Hello everyone and welcome to this week’s video.
As we continue our journey through the Lord’s prayer we have come to the line forgive us our sins as we forgive those who sin against us. This idea of forgiveness lies at the heart of the Gospel. It is what Jesus laid down his life for – that we could be forgiven by God and restored to relationship with him, and thus empowered, be freed to forgive others, and thereby bring all relationships into harmony. It is an idea both profoundly appealing and effective, but almost impossibly challenging in equal measure.
Many of the letters I get describe situations in parishes that would be resolved if we Christians were prepared to forgive each other a little more readily. If we could only make allowances for the difficulties everyone is carrying. Most of the things that work people up are the simple result of human frailty, not malice aforethought. They are cock-up rather than conspiracy. I always say if normally well-meaning people do something that looks like an act of cruelty its usually because you who are judging them don’t have the full story on which they made their decision. Confidentiality prevents the full story being told.
Unfortunately, our on-demand culture leads us to expect that human relationships can be conducted like Amazon deliveries. They can’t. If our anger with people is an outworking of a spirit of entitlement, or an ego driven desire to be proved right, we need to think again.
A good dose of forgiveness, willingly offered, would sort out many of societies and the churches problems, but not all. This week marks the anniversary of Russia’s despicable invasion of Ukraine. Many thousands of soldiers and civilians have been killed, communities devastated, children traumatised, all in the name of a nationalist xenophobia that we find almost impossible to understand. Low grade grumpiness in this country should respond to an exhortation to forgive. But I wonder how our Ukrainian friends respond to Jesus words? How can you forgive the abuser who continues to abuse, or whose past actions have taken up space rent free in your head for years? How do you hear the invitation to forgive when your sons have been killed fighting on the front line, your homes and businesses destroyed, and you find yourself displaced in a foreign country, with limited command of the language? Revenge and the search for justice sounds a lot more appealing in those circumstances. Surely Jesus is asking too much of us?

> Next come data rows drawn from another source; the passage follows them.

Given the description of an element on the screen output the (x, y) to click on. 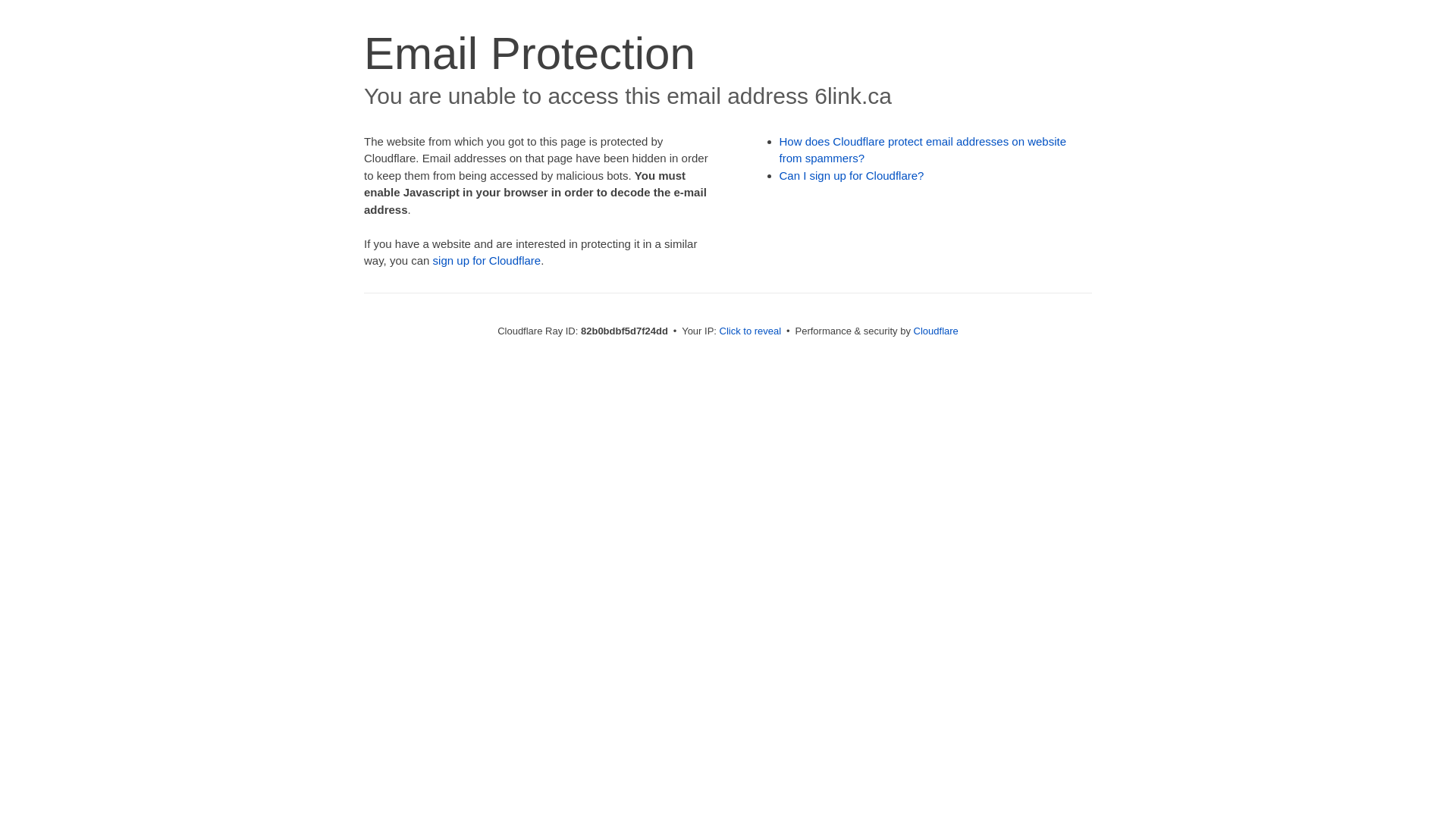
Can I sign up for Cloudflare? Element type: text (851, 175)
sign up for Cloudflare Element type: text (487, 260)
Cloudflare Element type: text (935, 330)
Click to reveal Element type: text (750, 330)
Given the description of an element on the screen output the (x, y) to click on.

If forgiveness implied a denial of the intensity of our feelings, a forced amnesia to events, the trivialising of the hurt or behaviour, or a surrendering of our search for justice, we might legitimately accuse Jesus of naivety. But Jesus had to work out the command to forgive in his own experience. Some of his last words from the cross were to pray for forgiveness for those who had done it to him. The Christians in Rome had to work it out in the context of their nearest and dearest being fed to the lions for public entertainment. Paul’s insight to the Roman church was that justice can never be avoided. Those who were treating them so appallingly would not escape judgement in the next world unless, like them, they received the gift of forgiveness through coming to Christ. The final healing of the pain may also need to await eternity. This eternal perspective promises a dealing with the fears that prevent the release of forgiveness. If all of this was loaded into this life alone, it simply couldn’t bear the weight of it. Perhaps the most challenging of all is the New Testament’s reluctance to set up strict hierarchies of sin. For us, invading a sovereign nation, war crimes and brutality are rather worse than an absent-minded sleight to a friend. The Bible seems to focus more on the root alienation from God that underlies both. Christ’s death on the cross indicates, both that all have sinned and fall short of the glory of God, and that all of us need forgiveness.
Mr Putin and his cronies will have to answer to God one day for all they have done, but so will I. We both need Christ’s forgiveness, albeit to a different degree (I hope). The forgiveness we receive through Jesus Christ cleans our souls for the receipt of the Holy Spirit, who alone can empower the sort of miraculous refusal to retaliate that eventually allows evil to burn itself out. It is in the forgiveness of our own sins that power is released to forgive others. As with Jesus, Christian forgiveness is that act of the will that decides to continue to treat those who have wronged us as if they hadn’t. It doesn’t mean Ukrainians should stop defending themselves, or Mr Putin is somehow let off the hook if there is a possibility to serve him justice. But ultimately bitterness ends up destroying the one who harbours it rather than punishing the perpetrator. Jesus is not perhaps so naive after all.